# Place On The Bay accepted my sale price!!



## michelle (Jun 7, 2007)

Did all of you get a letter to determine if you would be interested in selling, along with the maintenance fee invoice, end of last year?

A few months ago I asked if anyone had heard back and the answer was No, of course not!

Well, last week they contacted me to say they accepted my price (R25,000) for a red, 2 bed, week 40, and they then sent me the paperwork.  

Has anyone else heard back?


----------



## RayHoek (Jun 11, 2007)

*Place on the Bay sales*

Hi Michelle
I did get a message with my levy but ignored it.
A month or so back I received an email asking if I was interested in selling. Out of curiousity I replied to find out what sort of money they were offering. Not suprisingly, it was a ridiculous amount and I didnt bother to reply.
As you well know, the POTB is on what is referred to locally as 'the golden mile' and an astute developer could possibly buy all the weeks including a premium for summer /christmas weeks and still have bargain priced apartments. Maybe it was their way of testing the market.
Its a shame that the levies are so high, but for us it is still reasonably priced accommodation in Capetown.

Ray


----------



## michelle (Jun 13, 2007)

Well, something is definately going on...

Tonight, out of the blue, I got a call from a US company (might have been ERA) saying they are a sister company of some (?) SA company and want to know if they can buy my unit. 

I asked where they got my name from, but they weren't sure - possibly from the company that I bought from...?

Anyway, I asked how much they offer, and the price was $1400, i.e. much less than the offer I mention above.

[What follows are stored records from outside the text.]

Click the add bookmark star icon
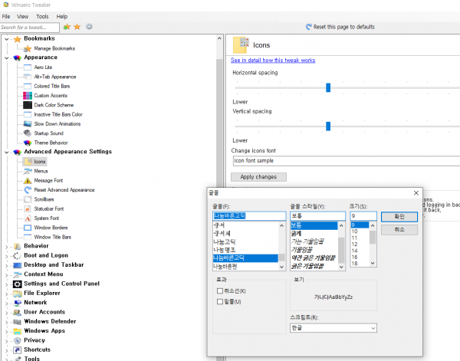Viewport: 460px width, 361px height. click(x=67, y=27)
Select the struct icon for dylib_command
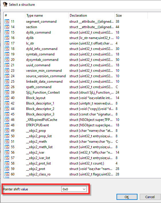The height and width of the screenshot is (203, 161). (x=7, y=32)
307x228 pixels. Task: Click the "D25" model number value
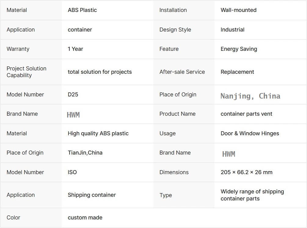pos(73,95)
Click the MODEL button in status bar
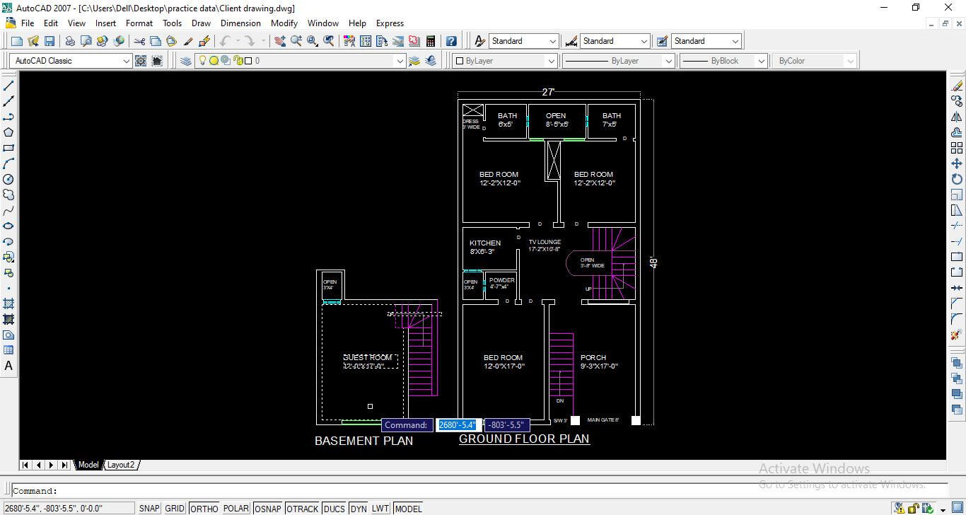 point(408,508)
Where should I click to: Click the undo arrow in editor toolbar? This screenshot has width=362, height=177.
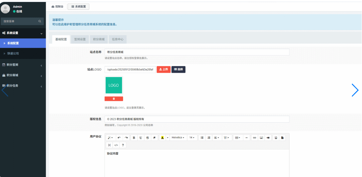pyautogui.click(x=119, y=138)

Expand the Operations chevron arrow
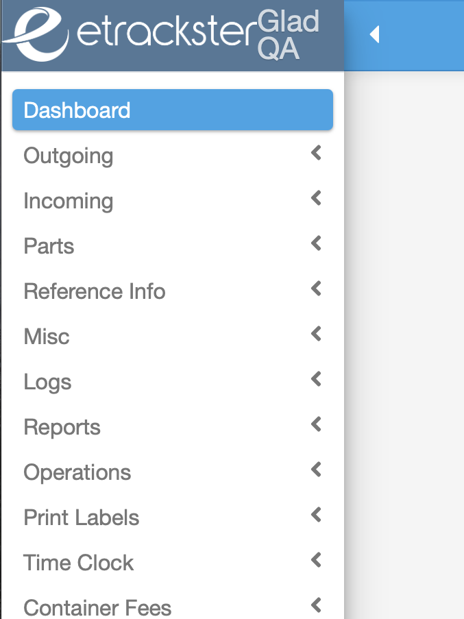point(316,470)
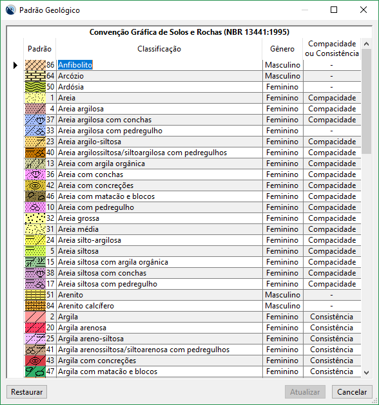This screenshot has height=405, width=379.
Task: Select the Classificação column header
Action: click(159, 49)
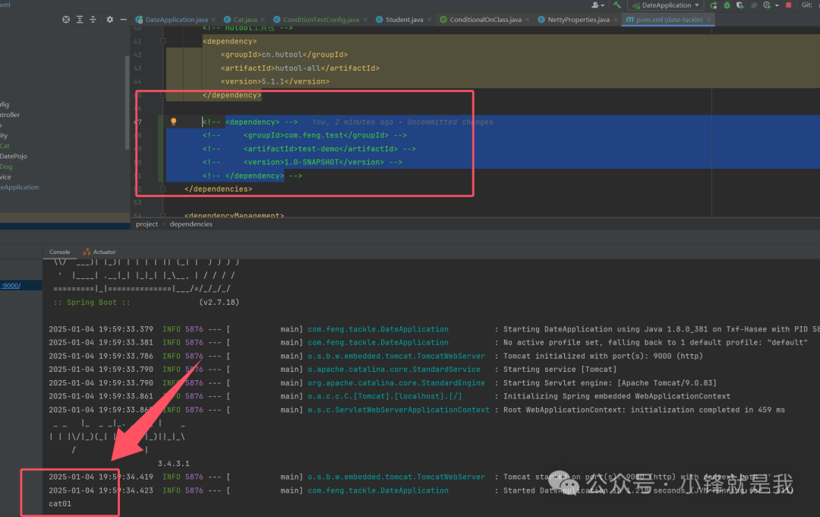Click the com.feng.tackle.DateApplication log link
The image size is (820, 517).
[x=377, y=329]
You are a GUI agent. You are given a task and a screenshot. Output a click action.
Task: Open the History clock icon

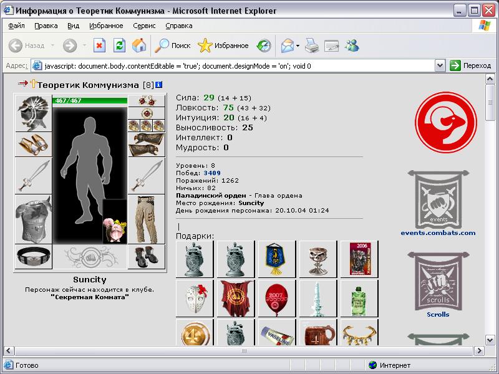(264, 46)
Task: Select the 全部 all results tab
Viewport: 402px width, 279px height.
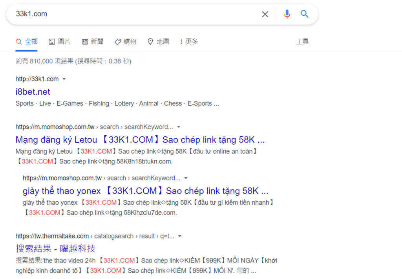Action: point(27,42)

I wonder what the story is??


----------



## Carolinian (Jun 20, 2007)

Something seems to be afoot.  The Capetown area, including Camps Bay, is the hottest tourism area of South Africa, so someone could really clean up with a takeover and conversion of a timeshare to something else.

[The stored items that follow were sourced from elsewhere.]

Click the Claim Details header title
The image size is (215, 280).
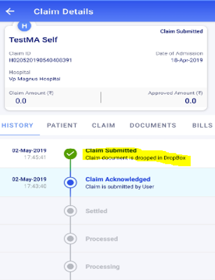[x=64, y=12]
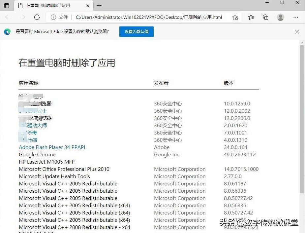305x233 pixels.
Task: Click the Edge logo in the notification bar
Action: 7,31
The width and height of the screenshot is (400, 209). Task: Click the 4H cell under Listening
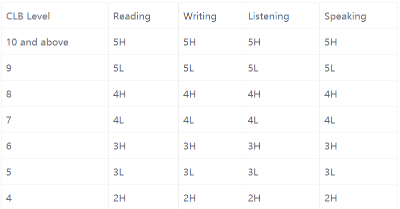tap(254, 95)
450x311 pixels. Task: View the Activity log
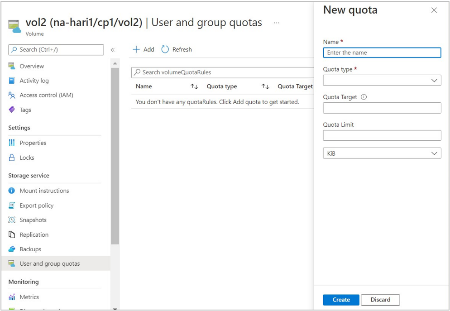click(x=34, y=81)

The crude effort of Club Leisure Group to force out owners at The Seapointer, just up the coast on the way to Capetown, is almost certainly something similar.


----------



## Dottie (Jun 20, 2007)

If you can manage to sell your Place on the Bay and avoid their fee, you should really consider it.  I don't remember what the fee was called, but it was I think for document preparation.  It was higher than what I had paid for my studio (weak red).  I found a way to give away the studio to a SA dealer and did not have to pay the fee.  I was very happy since it started trading very poorly. the levey was high, I had had many good years of use, and had paid very little for it.  I am sure the dealer was able to make money on it.  That was before the buyback offers.


----------



## grest (Jun 20, 2007)

Are you thinking that it is a wise thing to hold on the POB and Seapointer if indeed someone is looking to buy these places?  I happen to own at both, and want to do the right thing here and not just feed the hounds.
Connie


----------



## ValHam (Jun 24, 2007)

I own the Seapointer and The Place on the Bay - Anyway, the trades with The Place on the Bay have really improved  - I got an immediate trade for Maui New Years week - I am hanging on to the Place on the Bay -


----------



## Carolinian (Jun 24, 2007)

ValHam said:


> I own the Seapointer and The Place on the Bay - Anyway, the trades with The Place on the Bay have really improved  - I got an immediate trade for Maui New Years week - I am hanging on to the Place on the Bay -



That makes sense.  There is a very nice beach at Camps Bay, while the coast near Seapointer is nothing but big boulders.  Nice view but no usable beach.  I guess Seapointer makes up for that my being closer to the sites in Capetown like the Victoria and Alfred Waterfront.  Then again, if I were going to area mostly for the beach, I would not stay at the trendy icecold Atlantic beachs at Capetown, but would opt for the warm water Indian Ocean beachs on the other side of the peninsula.  Indeed on my trip to Capetown, after a couple of days in the city I headed to the beach, and it was to the Indian Ocean side where one can actually swim!


----------